• [STATED PROBLEM]
Pick out every line of the items below that contains the string "Expand", and copy each one. Treat uppercase and lowercase letters as different.

[Begin RECORD LIST]

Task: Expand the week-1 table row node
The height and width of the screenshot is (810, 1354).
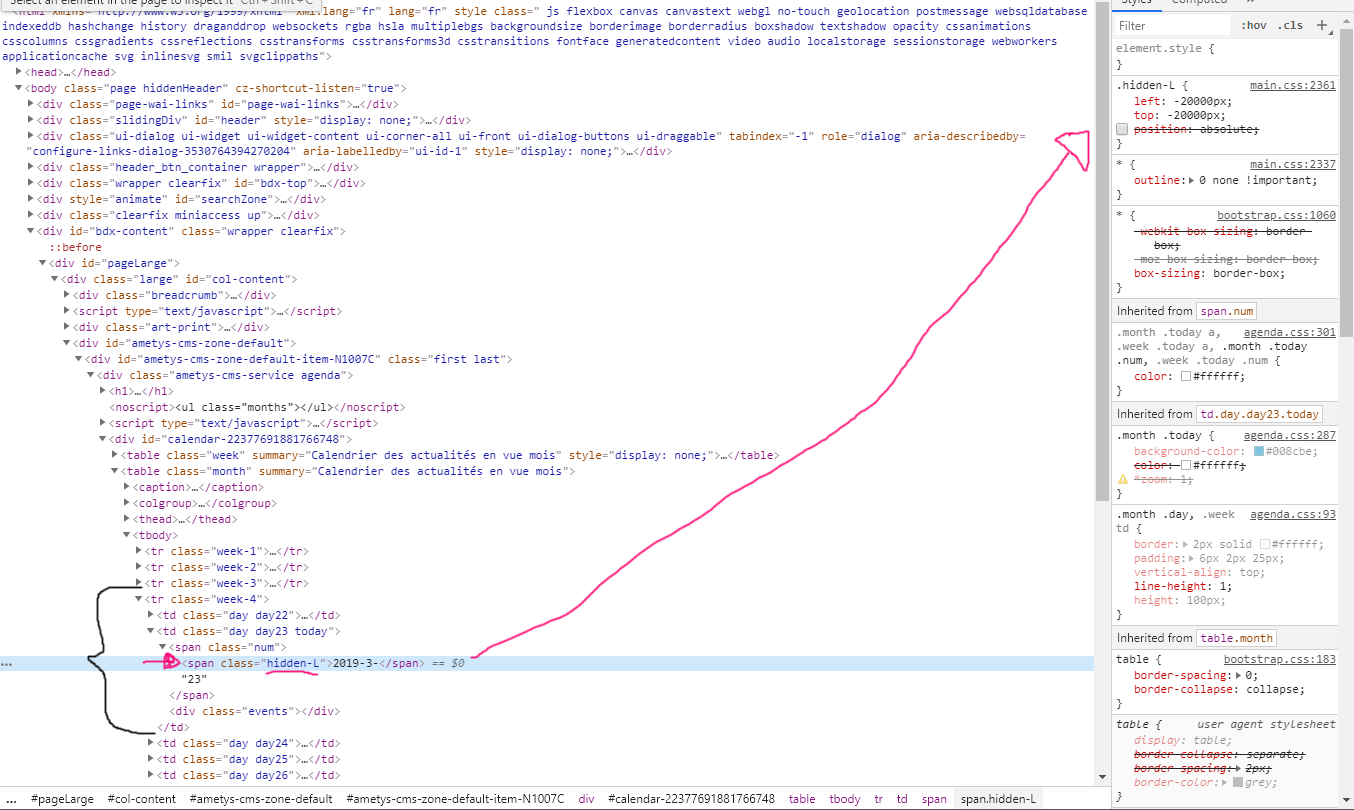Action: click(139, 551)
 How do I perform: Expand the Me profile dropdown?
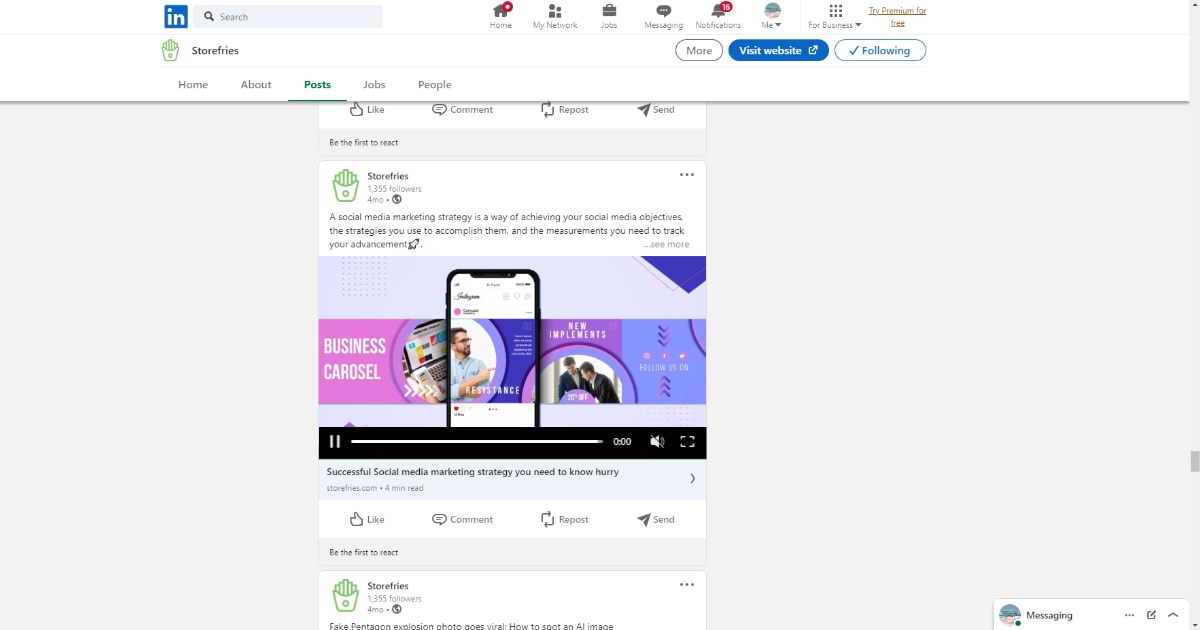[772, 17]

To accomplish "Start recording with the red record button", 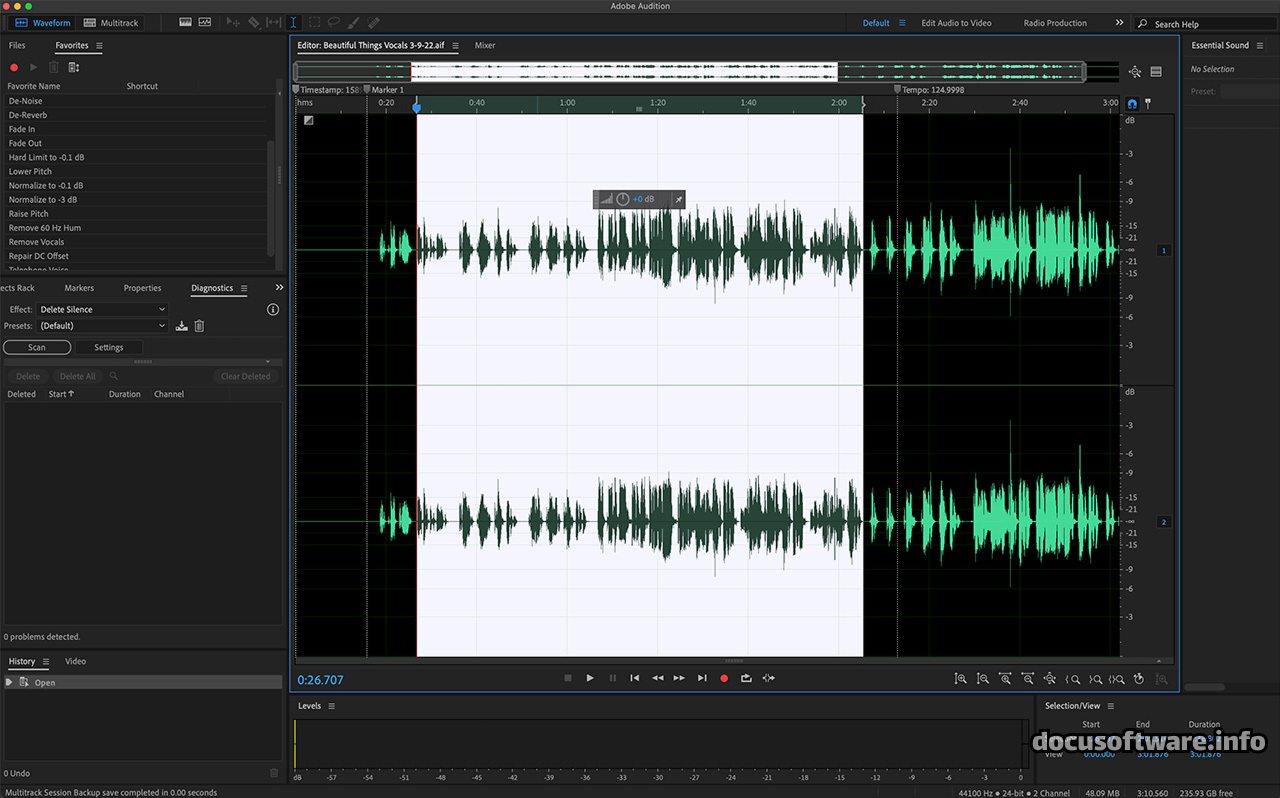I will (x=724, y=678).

[End RECORD LIST]

• [EXERCISE SOLUTION]
Task: Expand the week-1 table row node
 How do I perform: Expand the Me profile dropdown?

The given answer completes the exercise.